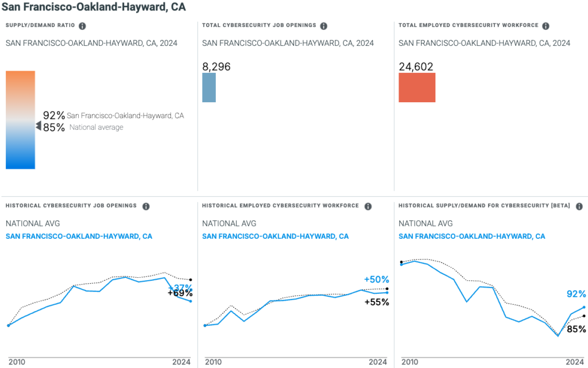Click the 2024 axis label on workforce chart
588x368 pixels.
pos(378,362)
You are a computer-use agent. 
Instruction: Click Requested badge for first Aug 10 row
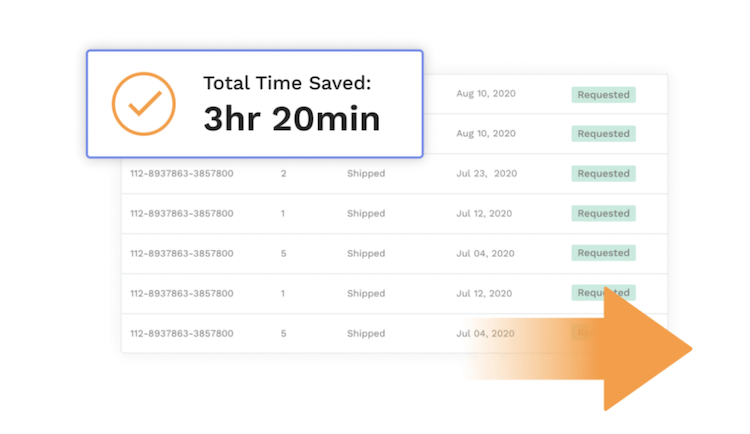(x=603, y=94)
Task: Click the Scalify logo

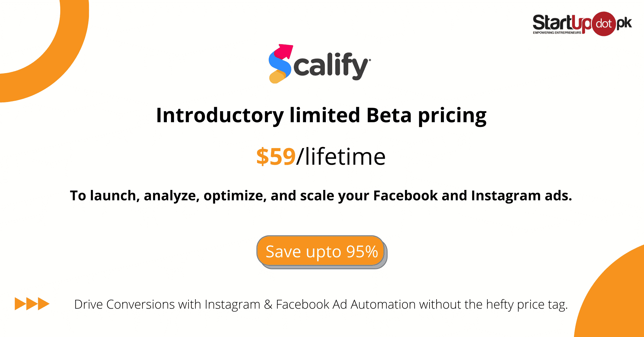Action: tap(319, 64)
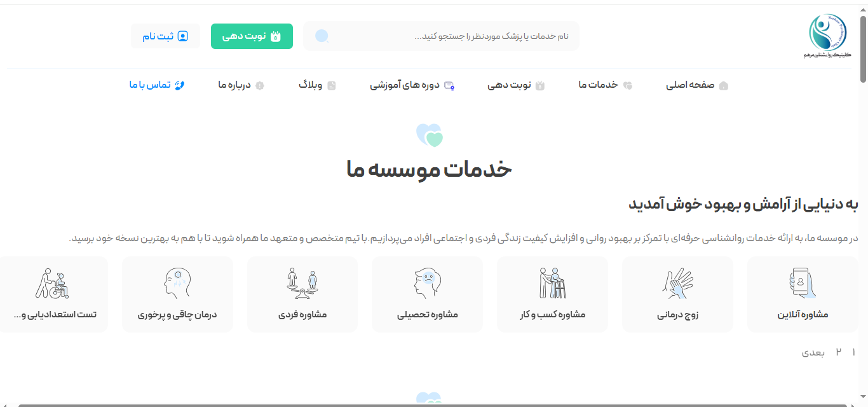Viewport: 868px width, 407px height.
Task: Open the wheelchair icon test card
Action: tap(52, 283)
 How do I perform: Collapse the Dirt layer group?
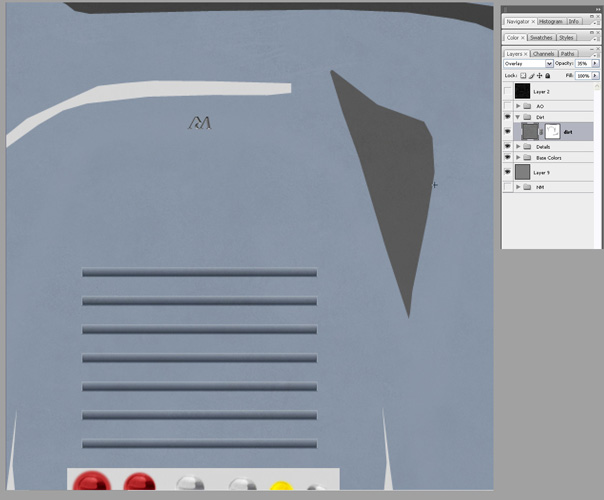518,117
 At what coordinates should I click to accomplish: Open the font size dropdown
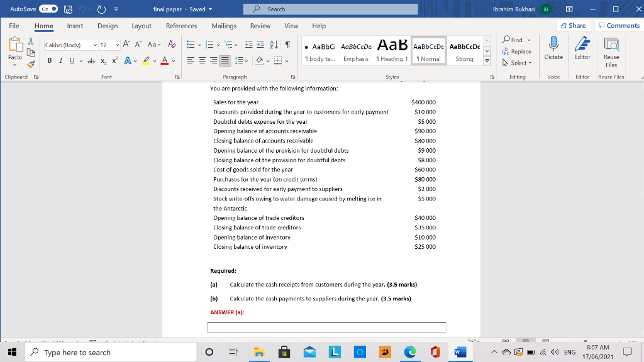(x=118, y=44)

......

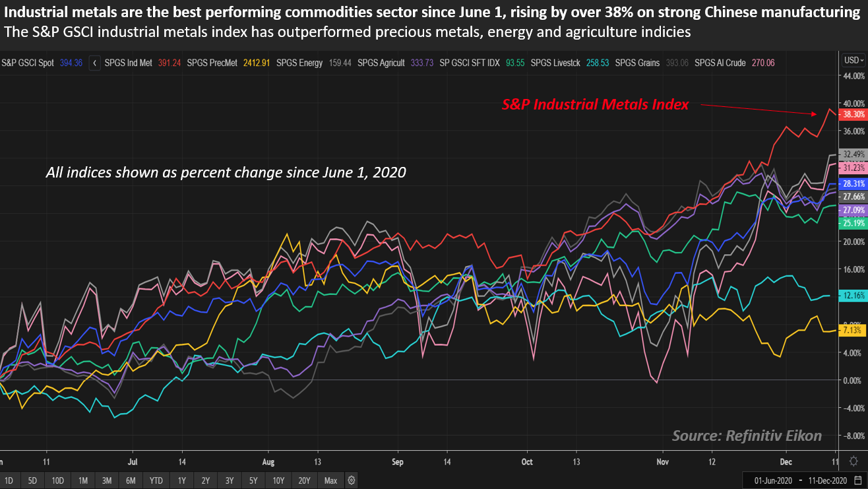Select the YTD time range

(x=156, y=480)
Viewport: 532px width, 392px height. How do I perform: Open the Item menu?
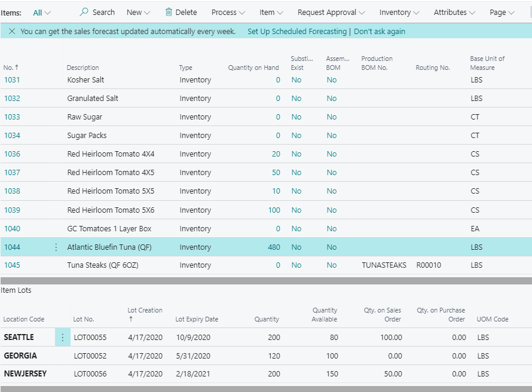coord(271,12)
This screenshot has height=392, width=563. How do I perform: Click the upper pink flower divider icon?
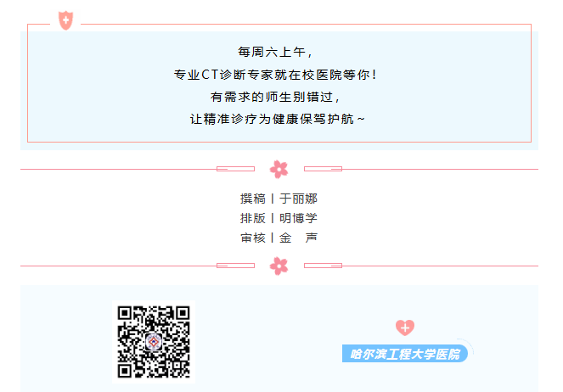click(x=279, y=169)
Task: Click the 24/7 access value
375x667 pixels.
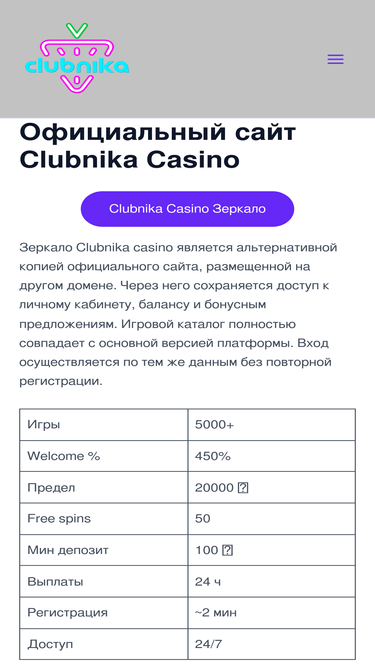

......

- _Task directions_: Copy word for word the lines above, starting at the line containing "This screenshot has" and ending at the line containing "375x667 pixels.", inclusive, with no pictures.

- _Task solution_:
This screenshot has height=392, width=563. How do I perform: Click the upper pink flower divider icon?
click(x=279, y=169)
Task: Click the 24/7 access value
375x667 pixels.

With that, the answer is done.